Common questions revolve around long-term support (LTS). Microsoft has not yet committed to an LTS timeline for 4.0, but Azure Linux 2.0 and 3.0 each had a roughly three-year support window. If the pattern holds, the final 4.0 LTS release could arrive in late 2026, supported until 2030.
Performance Benefits Observed
Internal benchmarks cited by the Azure Linux team show a 5–15% improvement in network throughput and disk IOPS compared to generic Ubuntu 24.04 images on identical VM sizes. These gains stem from Azure-specific kernel tuning and the elimination of unnecessary background processes. In a typical NGINX web server test on a Standard D4s v5 VM, Azure Linux 4.0 sustained 12% more requests per second than the default Ubuntu Server image, with 8% lower CPU utilization. For Java applications, the preview includes a pre-configured java-11-openjdk package that links against Azure-optimized libraries, slightly reducing garbage collection pauses.
Getting Started and Next Steps
If you want to try Azure Linux 4.0, here is a quick start guide:
- Via Portal: Search for “Virtual machines” → Create → Under “Image” select “Azure Linux” → Complete the wizard.
- Via CLI:
az vm create -n MyAzureLinuxVM -g MyResourceGroup --image Microsoft.AzureLinux:azure-linux:4-0:latest --generate-ssh-keys - Custom Image Builder: Use
azurelinux buildfrom the Azure Linux Toolkit to create a custom image with your own packages.
To stay informed, subscribe to the Azure Updates feed and monitor the GitHub repository microsoft/azurelinux where the source code, issue tracker, and pre-built packages are hosted. Microsoft encourages community contributions, especially for adding new kernel modules and testing edge-case scenarios.
The Bigger Picture
Azure Linux 4.0’s public preview signals a strategic shift for Microsoft. No longer is Azure Linux a hidden enabler for first-party services; it is now a direct offering that competes with established Linux distributions on price, performance, and integration. With this release, Microsoft can influence the Linux ecosystem more directly, accelerating the adoption of Azure-optimized software and ensuring that customers have a supported path for RPM-based workloads without third-party licensing fees.

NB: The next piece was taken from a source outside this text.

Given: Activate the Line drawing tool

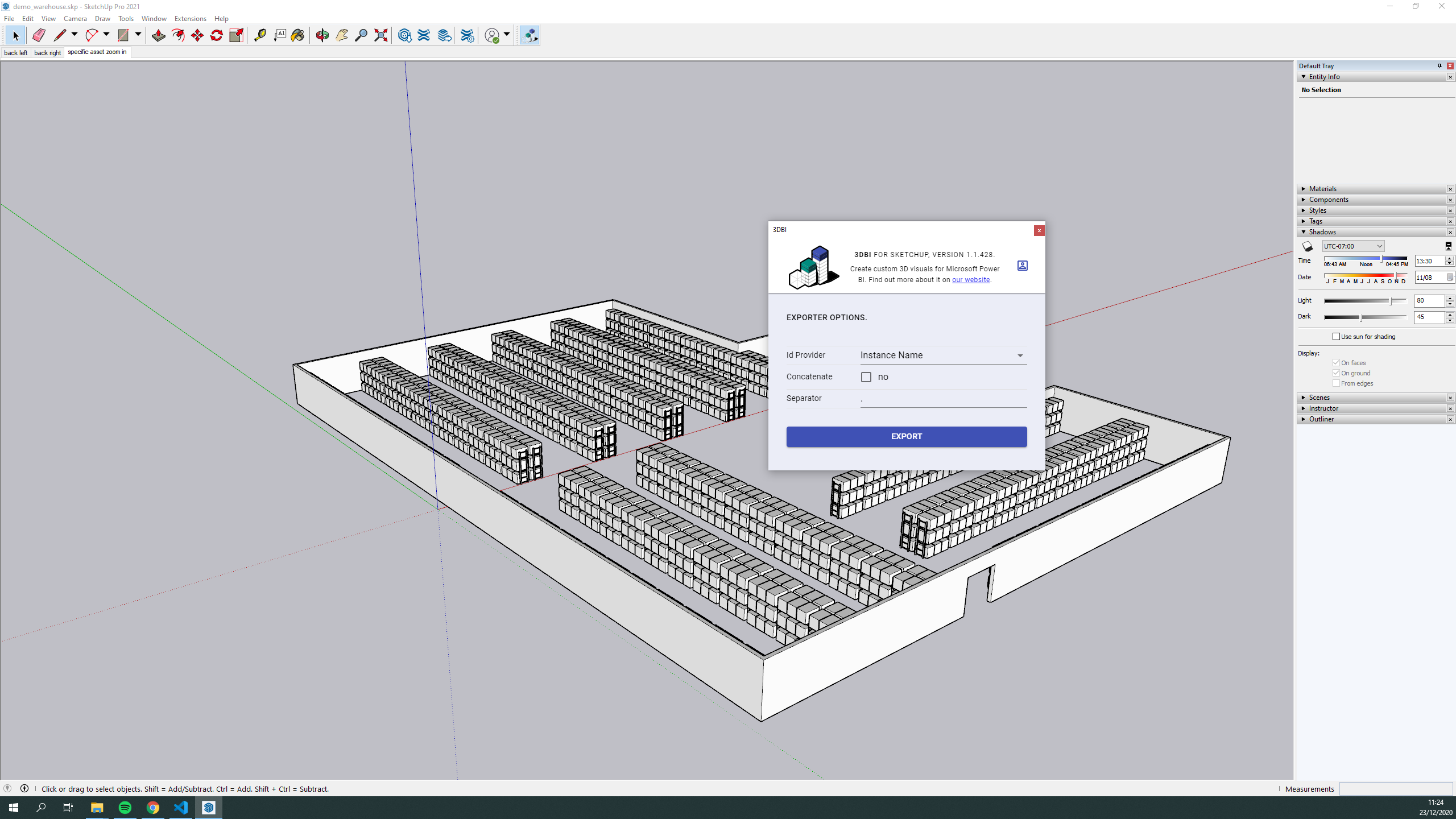Looking at the screenshot, I should pos(60,35).
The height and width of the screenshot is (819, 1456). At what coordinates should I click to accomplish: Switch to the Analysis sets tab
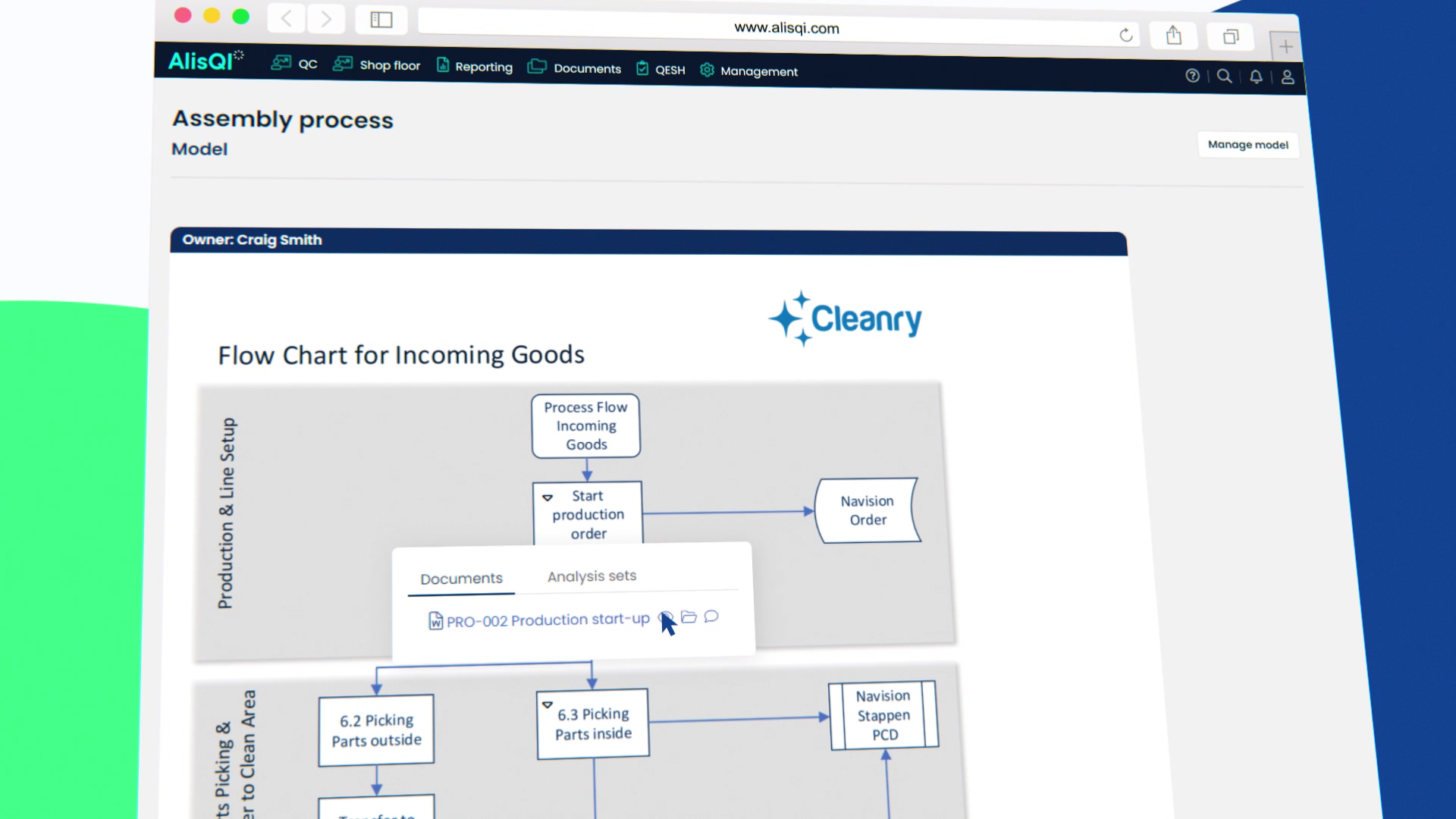tap(592, 576)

Looking ahead, industry analysts expect Azure Linux to become the default OS for many of Microsoft’s managed services. Already, Azure Container Apps and Azure Functions on Linux run on Azure Linux behind the scenes. Public VM availability is likely the first step toward an Azure Marketplace offering with premium support, similar to Red Hat’s model but integrated into the Azure support umbrella.
As organizations continue to migrate away from end-of-life distributions like CentOS 7 and 8, Azure Linux 4.0 provides a timely, Microsoft-supported alternative that combines the RPM ecosystem’s familiarity with Azure’s native optimizations. The public preview is now open to all Azure customers worldwide (with region exceptions), and general availability is anticipated by the end of 2026.